EXERCISE BRIEF –
Rewrite every line of the material from its start through the line containing "Food (Western) (90, 1069)", adding 130 to each number in the answer coordinates. Keep all other text unchanged.

RECORDS FOR THE EXERCISE –
_ _ _ _ _

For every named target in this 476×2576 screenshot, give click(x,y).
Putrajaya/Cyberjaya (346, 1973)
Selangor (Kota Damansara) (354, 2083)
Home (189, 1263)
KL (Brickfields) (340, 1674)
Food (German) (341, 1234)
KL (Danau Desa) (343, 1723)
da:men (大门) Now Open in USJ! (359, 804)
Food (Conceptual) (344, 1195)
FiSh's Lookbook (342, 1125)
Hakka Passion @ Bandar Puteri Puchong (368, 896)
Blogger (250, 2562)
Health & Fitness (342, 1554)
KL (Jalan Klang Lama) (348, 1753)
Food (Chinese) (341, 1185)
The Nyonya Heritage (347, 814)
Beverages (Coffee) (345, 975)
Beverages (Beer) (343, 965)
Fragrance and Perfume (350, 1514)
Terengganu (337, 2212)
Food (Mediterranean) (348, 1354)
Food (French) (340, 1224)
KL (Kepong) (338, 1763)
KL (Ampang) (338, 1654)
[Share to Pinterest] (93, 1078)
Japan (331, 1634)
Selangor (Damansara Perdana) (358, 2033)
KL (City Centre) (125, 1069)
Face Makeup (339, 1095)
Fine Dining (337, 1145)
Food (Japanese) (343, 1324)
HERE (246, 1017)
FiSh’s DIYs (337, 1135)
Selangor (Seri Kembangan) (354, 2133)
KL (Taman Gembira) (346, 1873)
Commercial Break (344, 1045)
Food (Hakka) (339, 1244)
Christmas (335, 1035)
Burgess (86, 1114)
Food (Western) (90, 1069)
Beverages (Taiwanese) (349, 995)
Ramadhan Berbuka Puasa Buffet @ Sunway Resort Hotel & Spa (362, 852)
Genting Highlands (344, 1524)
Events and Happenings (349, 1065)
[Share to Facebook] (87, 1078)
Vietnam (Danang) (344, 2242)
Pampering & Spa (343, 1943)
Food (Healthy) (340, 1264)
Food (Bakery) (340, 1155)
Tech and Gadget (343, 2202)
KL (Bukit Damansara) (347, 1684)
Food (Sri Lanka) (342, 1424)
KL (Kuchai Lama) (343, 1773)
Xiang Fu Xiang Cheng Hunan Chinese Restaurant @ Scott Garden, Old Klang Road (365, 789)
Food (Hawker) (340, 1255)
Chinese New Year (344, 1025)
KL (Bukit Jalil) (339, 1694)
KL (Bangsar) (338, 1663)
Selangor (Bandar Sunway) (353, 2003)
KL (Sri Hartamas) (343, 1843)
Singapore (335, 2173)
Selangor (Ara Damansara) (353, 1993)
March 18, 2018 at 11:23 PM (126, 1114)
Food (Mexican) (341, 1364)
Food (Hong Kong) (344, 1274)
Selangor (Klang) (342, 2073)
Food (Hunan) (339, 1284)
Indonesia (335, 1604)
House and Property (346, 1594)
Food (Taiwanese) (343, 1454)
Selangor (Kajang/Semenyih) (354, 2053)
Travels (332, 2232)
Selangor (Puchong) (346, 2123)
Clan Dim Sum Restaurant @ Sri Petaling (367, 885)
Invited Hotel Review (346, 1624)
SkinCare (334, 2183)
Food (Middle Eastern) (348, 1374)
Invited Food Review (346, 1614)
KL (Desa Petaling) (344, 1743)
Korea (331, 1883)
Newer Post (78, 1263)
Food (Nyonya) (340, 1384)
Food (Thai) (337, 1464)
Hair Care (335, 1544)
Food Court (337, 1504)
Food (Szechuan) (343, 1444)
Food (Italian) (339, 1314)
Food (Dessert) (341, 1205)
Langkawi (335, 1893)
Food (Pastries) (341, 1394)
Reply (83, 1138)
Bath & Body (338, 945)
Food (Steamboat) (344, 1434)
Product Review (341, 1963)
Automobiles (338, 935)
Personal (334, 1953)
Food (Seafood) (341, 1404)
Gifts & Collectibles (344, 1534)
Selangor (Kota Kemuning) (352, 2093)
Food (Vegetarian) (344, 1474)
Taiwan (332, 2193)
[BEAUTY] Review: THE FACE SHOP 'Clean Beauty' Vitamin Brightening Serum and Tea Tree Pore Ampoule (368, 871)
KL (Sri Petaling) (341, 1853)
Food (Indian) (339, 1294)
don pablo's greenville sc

_ _ _ _ _

ANSWER –
For every named target in this 476×2576 screenshot, give click(x,y).
Putrajaya/Cyberjaya (476, 2103)
Selangor (Kota Damansara) (484, 2213)
Home (319, 1393)
KL (Brickfields) (470, 1804)
Food (German) (471, 1364)
KL (Danau Desa) (473, 1853)
da:men (大门) Now Open in USJ! (489, 934)
Food (Conceptual) (474, 1325)
FiSh's Lookbook (472, 1255)
Hakka Passion @ Bandar Puteri Puchong (498, 1026)
Blogger (380, 2692)
Health & Fitness (472, 1684)
KL (Jalan Klang Lama) (478, 1883)
Food (Chinese) (471, 1315)
The Nyonya Heritage (477, 944)
Beverages (Coffee) (475, 1105)
Beverages (Beer) (473, 1095)
Fragrance and Perfume (480, 1644)
Terengganu (467, 2342)
Food (Mediterranean) (478, 1484)
Food (French) (470, 1354)
KL (Kepong) (468, 1893)
KL (Ampang) (468, 1784)
[Share to Pinterest] (223, 1208)
Japan (461, 1764)
Selangor (Damansara Perdana) (488, 2163)
KL (City Centre) (255, 1199)
Face Makeup (469, 1225)
Fine Dining (467, 1275)
Food (Japanese) (473, 1454)
HERE (376, 1147)
FiSh’s DIYs (467, 1265)
Selangor (Seri Kembangan) (484, 2263)
KL (Taman Gembira) (476, 2003)
Commercial Break (474, 1175)
Food (Hakka) (469, 1374)
Christmas (465, 1165)
Burgess (216, 1244)
Food (Western) (220, 1199)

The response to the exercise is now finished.